Authors
Pooran Ghahramani, Vahideh Yavari, Zeinab Karimi
Published in
BMC nephrology. Jul 11, 2026. Epub Jul 11, 2026.
Abstract
Ischemia/reperfusion injury (I/R) is common in various clinical situations. A growing body of clinical evidence suggests that renal I/R can trigger dysfunction in distant organs, underscoring the need for interventions that address both local and systemic effects. This study aimed to investigate the effect of allopurinol on distant organ damages induced by renal I/R.
Twelve Sprague-Dawley rats were randomly divided into groups: (I) Sham, (II) I/R, and (III) I/R + Allopurinol. Renal I/R was induced by bilateral clamping of the renal pedicles for 60 min, followed by 24 h of reperfusion. A single dose of allopurinol (100 mg/kg, gavage) was administered 1 h before I/R. At the end of 24 h, electrocardiograms and mean blood pressure were recorded. Functional biomarkers, pathological findings, and oxidative stress levels were assessed in the tissue samples of the experimental groups.
Renal I/R injury significantly increased the functional biomarkers of the kidneys (Cr and BUN), heart (LDH and cardiac troponin I), and liver enzymes (ALT, AST, and, APT). Pathological changes were significant in both the site of ischemia and the distant organs.

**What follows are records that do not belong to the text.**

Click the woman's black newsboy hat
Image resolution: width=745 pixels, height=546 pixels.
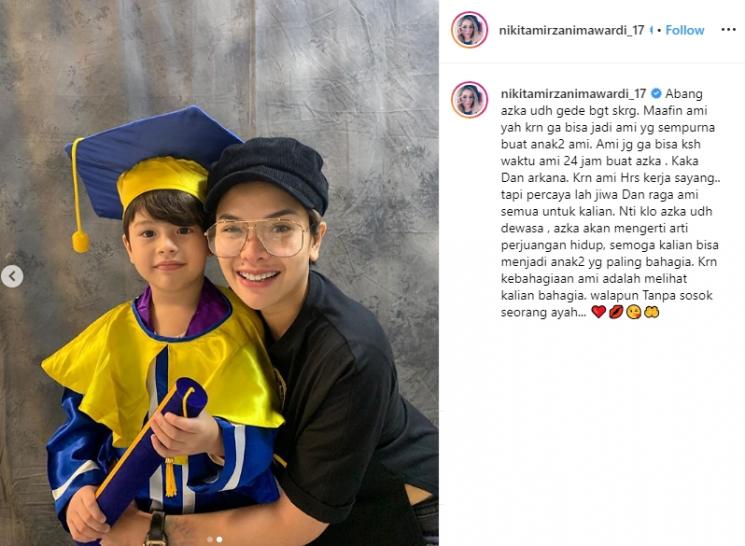coord(268,173)
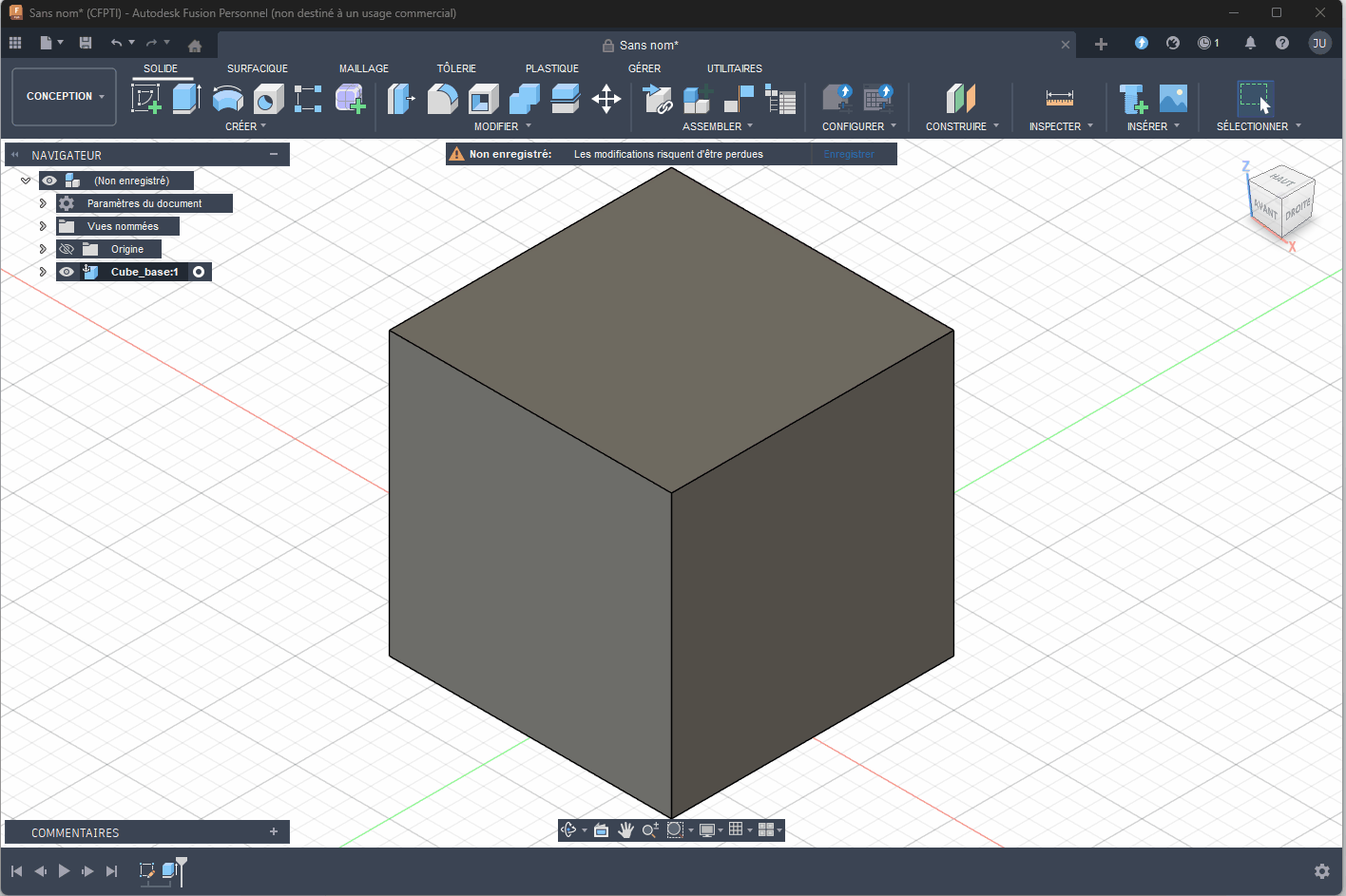Viewport: 1346px width, 896px height.
Task: Click the Enregistrer link in warning banner
Action: click(848, 154)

Total oxidative status increased, while total antioxidant capacity decreased in the lung, liver, and heart tissues of the I/R group. Allopurinol pretreatment significantly restored the plasma levels of functional biomarkers and oxidative stress in the lung, heart, and liver tissues. Allopurinol pretreatment improved the pathological damage in the kidneys and distant organs.
Allopurinol, a xanthine oxidase inhibitor, was able to reverse the structural damage and functional disorders of the kidney and remote organs caused by renal ischemia by modulating the oxidative stress pathway.
Not applicable.
PMID:
42436434
Bibliographic data and abstract were imported from PubMed on 12 Jul 2026.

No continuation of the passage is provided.